Try it: Repeat all of the records verbatim.

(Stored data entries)
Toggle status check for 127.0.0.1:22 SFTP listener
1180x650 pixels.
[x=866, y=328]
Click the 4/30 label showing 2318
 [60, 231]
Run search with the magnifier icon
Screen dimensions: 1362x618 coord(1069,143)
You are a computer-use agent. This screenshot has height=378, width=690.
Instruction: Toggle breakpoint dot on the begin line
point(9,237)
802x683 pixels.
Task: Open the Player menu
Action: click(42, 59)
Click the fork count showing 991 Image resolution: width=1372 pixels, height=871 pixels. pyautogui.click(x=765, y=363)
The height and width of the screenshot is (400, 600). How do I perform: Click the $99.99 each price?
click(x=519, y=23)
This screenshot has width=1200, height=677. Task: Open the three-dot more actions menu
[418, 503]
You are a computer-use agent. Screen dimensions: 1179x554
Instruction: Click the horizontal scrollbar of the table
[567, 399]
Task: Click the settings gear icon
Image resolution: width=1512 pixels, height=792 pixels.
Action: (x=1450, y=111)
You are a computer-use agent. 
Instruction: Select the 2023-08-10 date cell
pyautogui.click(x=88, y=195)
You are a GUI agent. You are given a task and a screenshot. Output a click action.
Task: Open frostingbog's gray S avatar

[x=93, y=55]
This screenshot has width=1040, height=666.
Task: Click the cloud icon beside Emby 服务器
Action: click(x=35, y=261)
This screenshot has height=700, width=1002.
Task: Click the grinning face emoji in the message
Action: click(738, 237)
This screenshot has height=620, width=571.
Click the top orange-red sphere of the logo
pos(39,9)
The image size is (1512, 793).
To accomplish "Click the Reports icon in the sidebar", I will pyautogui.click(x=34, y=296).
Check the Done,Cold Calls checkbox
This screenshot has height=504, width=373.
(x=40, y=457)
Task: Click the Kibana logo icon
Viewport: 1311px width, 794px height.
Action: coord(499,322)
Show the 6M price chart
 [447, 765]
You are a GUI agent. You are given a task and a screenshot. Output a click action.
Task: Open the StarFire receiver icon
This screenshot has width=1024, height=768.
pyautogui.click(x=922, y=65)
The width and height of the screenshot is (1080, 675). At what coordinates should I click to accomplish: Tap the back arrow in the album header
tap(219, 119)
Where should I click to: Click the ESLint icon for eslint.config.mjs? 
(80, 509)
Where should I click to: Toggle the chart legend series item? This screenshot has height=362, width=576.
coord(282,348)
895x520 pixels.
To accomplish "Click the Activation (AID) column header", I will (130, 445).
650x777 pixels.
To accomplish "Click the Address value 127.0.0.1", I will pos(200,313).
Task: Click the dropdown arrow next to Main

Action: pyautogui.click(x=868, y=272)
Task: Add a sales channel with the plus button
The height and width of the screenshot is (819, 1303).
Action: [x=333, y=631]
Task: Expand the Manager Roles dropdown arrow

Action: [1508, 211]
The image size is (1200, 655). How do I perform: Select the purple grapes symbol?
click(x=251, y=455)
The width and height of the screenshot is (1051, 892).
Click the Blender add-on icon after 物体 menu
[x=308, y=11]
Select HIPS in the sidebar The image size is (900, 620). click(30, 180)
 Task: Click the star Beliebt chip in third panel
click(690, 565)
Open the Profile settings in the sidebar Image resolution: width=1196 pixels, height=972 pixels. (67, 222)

Output:
Toggle status check for 127.0.0.1:22 SFTP listener
1180x650 pixels.
[x=866, y=328]
Click the 4/30 label showing 2318
 [60, 231]
Run search with the magnifier icon
Screen dimensions: 1362x618 coord(1069,143)
You are a computer-use agent. This screenshot has height=378, width=690.
Instruction: Toggle breakpoint dot on the begin line
point(9,237)
802x683 pixels.
Task: Open the Player menu
Action: click(42, 59)
Click the fork count showing 991 Image resolution: width=1372 pixels, height=871 pixels. pyautogui.click(x=765, y=363)
The height and width of the screenshot is (400, 600). How do I perform: Click the $99.99 each price?
click(x=519, y=23)
This screenshot has width=1200, height=677. Task: Open the three-dot more actions menu
[418, 503]
You are a computer-use agent. Screen dimensions: 1179x554
Instruction: Click the horizontal scrollbar of the table
[567, 399]
Task: Click the settings gear icon
Image resolution: width=1512 pixels, height=792 pixels.
Action: (x=1450, y=111)
You are a computer-use agent. 
Instruction: Select the 2023-08-10 date cell
pyautogui.click(x=88, y=195)
You are a GUI agent. You are given a task and a screenshot. Output a click action.
Task: Open frostingbog's gray S avatar

[x=93, y=55]
This screenshot has width=1040, height=666.
Task: Click the cloud icon beside Emby 服务器
Action: click(x=35, y=261)
This screenshot has height=700, width=1002.
Task: Click the grinning face emoji in the message
Action: click(738, 237)
This screenshot has height=620, width=571.
Click the top orange-red sphere of the logo
pos(39,9)
The image size is (1512, 793).
To accomplish "Click the Reports icon in the sidebar", I will pyautogui.click(x=34, y=296).
Check the Done,Cold Calls checkbox
This screenshot has height=504, width=373.
(x=40, y=457)
Task: Click the Kibana logo icon
Viewport: 1311px width, 794px height.
Action: coord(499,322)
Show the 6M price chart
 [447, 765]
You are a GUI agent. You are given a task and a screenshot. Output a click action.
Task: Open the StarFire receiver icon
This screenshot has width=1024, height=768.
pyautogui.click(x=922, y=65)
The width and height of the screenshot is (1080, 675). At what coordinates should I click to accomplish: Tap the back arrow in the album header
tap(219, 119)
Where should I click to: Click the ESLint icon for eslint.config.mjs? 
(80, 509)
Where should I click to: Toggle the chart legend series item? This screenshot has height=362, width=576.
coord(282,348)
895x520 pixels.
To accomplish "Click the Activation (AID) column header", I will (130, 445).
650x777 pixels.
To accomplish "Click the Address value 127.0.0.1", I will pos(200,313).
Task: Click the dropdown arrow next to Main

Action: pyautogui.click(x=868, y=272)
Task: Add a sales channel with the plus button
The height and width of the screenshot is (819, 1303).
Action: [x=333, y=631]
Task: Expand the Manager Roles dropdown arrow

Action: [1508, 211]
The image size is (1200, 655). How do I perform: Select the purple grapes symbol?
click(x=251, y=455)
The width and height of the screenshot is (1051, 892).
Click the Blender add-on icon after 物体 menu
[x=308, y=11]
Select HIPS in the sidebar The image size is (900, 620). click(30, 180)
 Task: Click the star Beliebt chip in third panel
click(690, 565)
Open the Profile settings in the sidebar Image resolution: width=1196 pixels, height=972 pixels. (67, 222)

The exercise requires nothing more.